Sur les autres demandes
Sur les dépens
Selon l’article 696 du code de procédure civile la partie perdante est condamnée aux dépens, à moins que le juge, par décision motivée, n’en mette la totalité ou une fraction à la charge d’une autre partie.
En l’espèce, il convient de dire que M. [K] [C] et Mme [T] [W] succombant à l’instance, supporteront la charge des dépens.
Sur les frais irrépétibles
L’article 700 du code de procédure civile dispose que le juge condamne la partie tenue aux dépens ou qui perd son procès à payer à l’autre partie la somme qu’il détermine, au titre des frais exposés et non compris dans les dépens. Dans tous les cas, le juge tient compte de l’équité ou de la situation économique de la partie condamnée. Il peut, même d’office, pour des raisons tirées des mêmes considérations, dire qu’il n’y a pas lieu à cette condamnation.
Il convient, en tenant compte de l’équité et de la situation économique respective des parties, de condamner M. [K] [C] et Mme [T] [W] à payer à M. [E] [X] la somme de 1200,00 euros au titre des dispositions de l’article 700 du code de procédure civile.

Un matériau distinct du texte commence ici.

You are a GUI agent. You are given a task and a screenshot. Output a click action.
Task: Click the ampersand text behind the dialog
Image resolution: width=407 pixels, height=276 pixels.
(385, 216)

Sur l’exécution provisoire
Aux termes de l’article 514 du code de procédure civile : « les décisions de première instance sont exécutoires à titre provisoire à moins que la loi ou la décision rendue n’en dispose autrement. »
Aucun élément de l’espèce ne justifie qu’il soit dérogé au principe de l’exécution provisoire de droit de la présente décision.
PAR CES MOTIFS
Le tribunal, statuant en premier ressort par jugement contradictoire rendu par mise à disposition au greffe,
REJETTE la demande de M. [E] [X] de communication sous astreinte de l’attestation d’assurance garantissant la responsabilité de M. [K] [C] et de Mme [T] [W] et l’en déboute ;
DECLARE M. [K] [C] et Mme [T] [W] responsable des dommages occasionnés par leur chien dans la propriété de M. [E] [X] ;
CONDAMNE solidairement M. [K] [C] et Mme [T] [W] à payer à M. [E] [X] la somme de 2660,93 euros en réparation de son préjudice matériel et financier et celle de 150,00 euros en réparation de son préjudice moral, avec intérêt au taux légal à compter de la date du présent jugement ;
CONDAMNE solidairement M. [K] [C] et Mme [T] [W] aux dépens ;
CONDAMNE solidairement M. [K] [C] et Mme [T] [W] à payer à M. [E] [X] la somme de 1200,00 euros au titre de l’article 700 du code de procédure civile ;
REJETTE toutes autres demandes des parties ;
RAPPELLE que le présent jugement est de droit exécutoire à titre provisoire.
Ainsi jugé et mis à disposition le 20 octobre 2025.